İşte bu rüya çocukluk dediğimiz Müslümanlık rüyasıdır ki bizi bir arada tutuyor…”
…
Dini ağır basanlar için yukarıdaki yazı normal gelebilir…
Banan da ilk öyle geldi!
Ama sonra öğrendik ki bu yazıların olduğu kitap Türkiye’de ilkokullarda okuma kitabı olarak müfredatta bulunuyor…
Camilerin çok olduğu yerler!
Buralarda çocuklar Müslümanlık rüyası göremiyorlarmış…
Bugünün Türkiye’si bu ise ne yazık!
Ne kadar çok cami o kadar Müslüman…
Ne kadar az cami o kadar az Müslüman!
Daha okumayı yeni öğrenen minicik beyinlere işlenen bu…
…
Bir kere…
Çok cami çok Müslümanlık değildir!
Bu KKTC için de geçerlidir…
Elbette dini ibadetler için yeteri kadar cami olmalıdır ama…
Cami sayısının okul sayısından fazla olması tuhaftır!
Bizde de son yıllarda ciddi sayıda cami yapılmış ama nedense camilere verilen önem okullara verilmemiştir…
İlk dönem bittiği halde öğretmensiz, müdürsüz okullar vardır!

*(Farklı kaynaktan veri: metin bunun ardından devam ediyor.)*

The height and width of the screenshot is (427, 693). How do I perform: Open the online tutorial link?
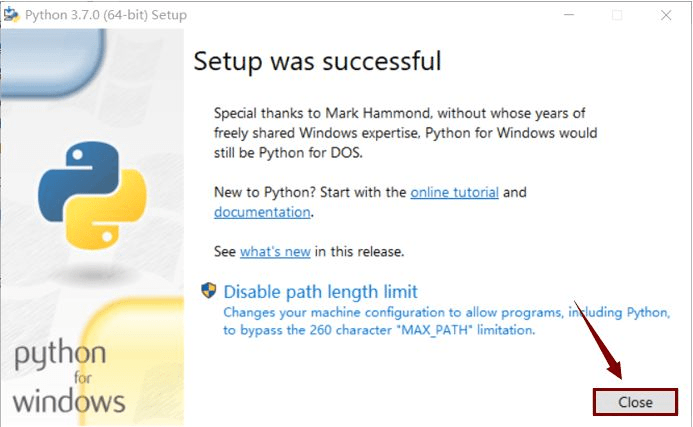[x=454, y=191]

Okullara yeterli bütçe ayrılmadığı için ihtiyaçlar veliler tarafından karşılanmakta, her sene başı alınan kayıt paraları nedeniyle kargaşa yaşanmaktadır…

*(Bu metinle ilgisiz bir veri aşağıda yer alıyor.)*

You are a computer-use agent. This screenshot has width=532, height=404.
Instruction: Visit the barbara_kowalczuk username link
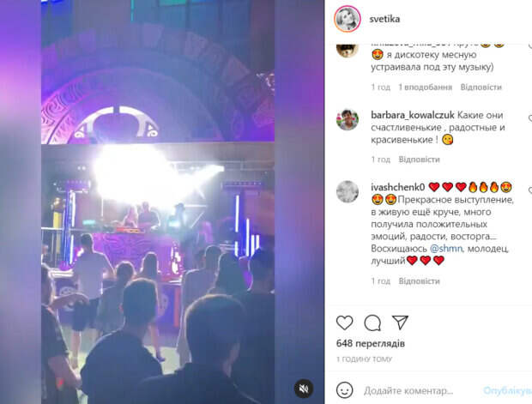pos(413,115)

Ombudsman bile raporunda buna yer vermiş ve okul bütçesi oluşturulmasını önermiştir!
…
Başlığa gelirsek…
Türkiye nereye gidiyor anladığımız kadarıyla ülkeyi yönetenler dahi bunu bilmiyor…
Ama okuma kitaplarında camilerin az olduğu semtlerde Müslümanlığın da az olduğu zihniyeti yayılmaya çalışılıyorsa bu vahim bir hatadır ve çocuklar daha küçük yaşlarda ayrımcılığa itilmekte ötekileştirme tehlikesi ile karşı karşıya kalınmaktadır…

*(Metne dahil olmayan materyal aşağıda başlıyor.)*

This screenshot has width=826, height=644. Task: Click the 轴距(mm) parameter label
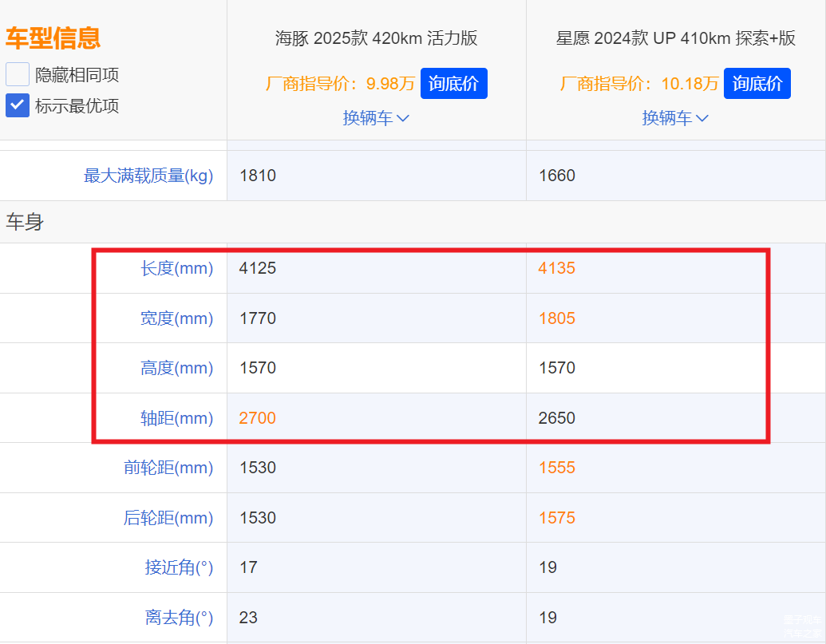click(177, 418)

Kendinden olmayanı, kendileri gibi düşünmeyenleri, giyinip kuşanmayanları saf dışı bırakma gayretidir bunlar!
Hele dini de emellerine alet eden ve sonra da koca Türkiye halkına ihanet ederek darbe yapmak isteyenleri de görünce insanın ister istemez tüyleri ürperiyor…
Bizim bildiğimiz Türkiye bu değildir!
Tatar: Sağlık sorunu yok!
Dünkü mesaj kutusunda Devlet Laboratuarı Müdürü Mehmet Tatar’a bir göndermede bulunmuştuk…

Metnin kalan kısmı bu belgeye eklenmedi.